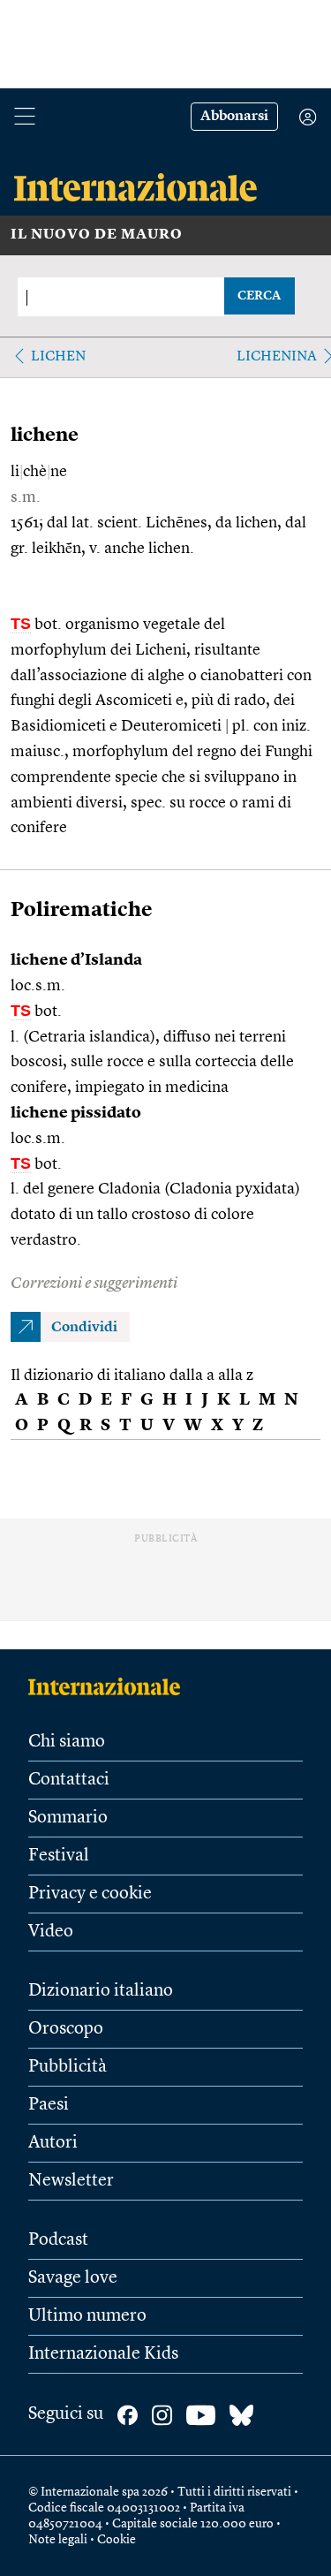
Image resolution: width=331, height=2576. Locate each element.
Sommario (68, 1818)
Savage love (72, 2278)
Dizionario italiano (100, 1991)
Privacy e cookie (90, 1894)
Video (50, 1932)
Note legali (57, 2540)
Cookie (116, 2540)
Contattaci (68, 1780)
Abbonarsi (234, 117)
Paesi (48, 2105)
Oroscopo (65, 2029)
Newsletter (71, 2181)
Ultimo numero (87, 2316)
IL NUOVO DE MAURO (97, 235)
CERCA (259, 296)
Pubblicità (67, 2067)
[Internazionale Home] (110, 1686)
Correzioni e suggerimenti (94, 1284)
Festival (58, 1856)
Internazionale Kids (103, 2354)
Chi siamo (66, 1742)
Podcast (58, 2240)
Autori (53, 2143)
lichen (58, 357)
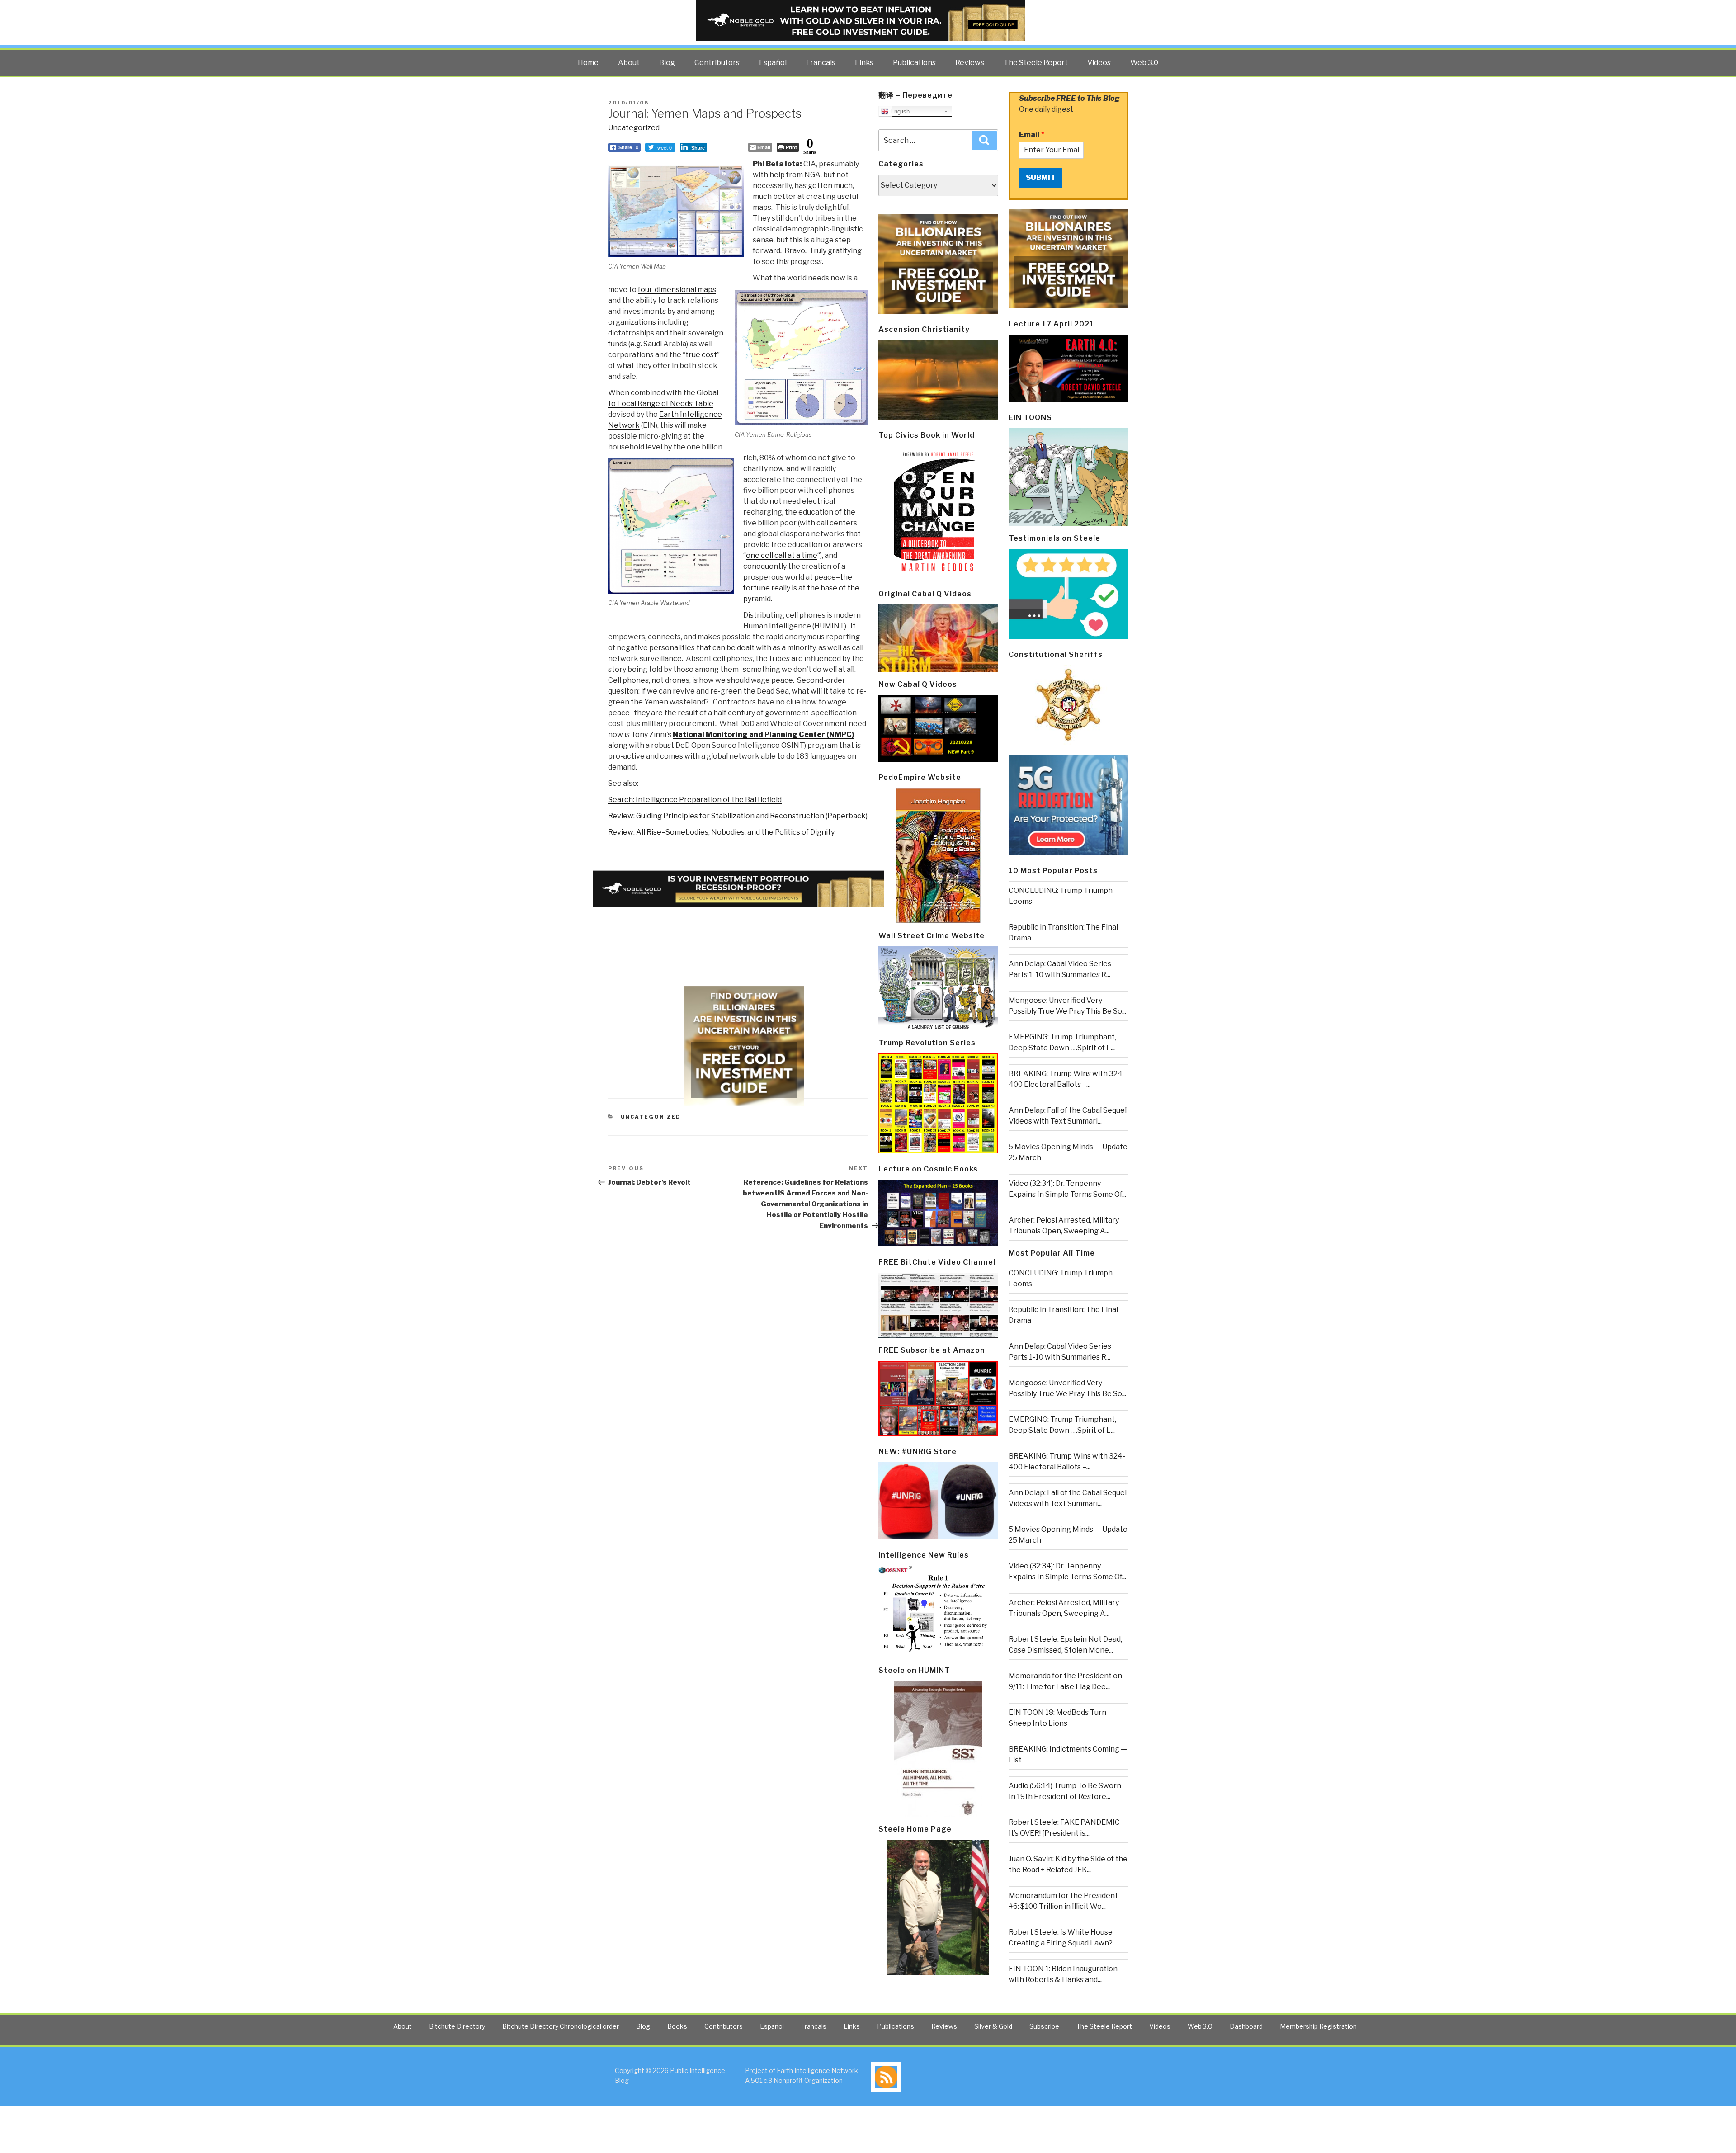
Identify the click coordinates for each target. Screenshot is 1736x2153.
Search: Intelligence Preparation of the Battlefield (695, 799)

--*--

**Problem**
Your answer must be exactly the lines from the one containing "Video (50, 1932)" through the last line of the records above, both included, with every picture left out.

**Solution**
Video (50, 1932)
Note legali (57, 2540)
Cookie (116, 2540)
Contattaci (68, 1780)
Abbonarsi (234, 117)
Paesi (48, 2105)
Oroscopo (65, 2029)
Newsletter (71, 2181)
Ultimo numero (87, 2316)
IL NUOVO DE MAURO (97, 235)
CERCA (259, 296)
Pubblicità (67, 2067)
[Internazionale Home] (110, 1686)
Correzioni e suggerimenti (94, 1284)
Festival (58, 1856)
Internazionale Kids (103, 2354)
Chi siamo (66, 1742)
Podcast (58, 2240)
Autori (53, 2143)
lichen (58, 357)
Identify the click coordinates for each target. Screenshot is 1736x2153.
Search: Intelligence Preparation of the Battlefield (695, 799)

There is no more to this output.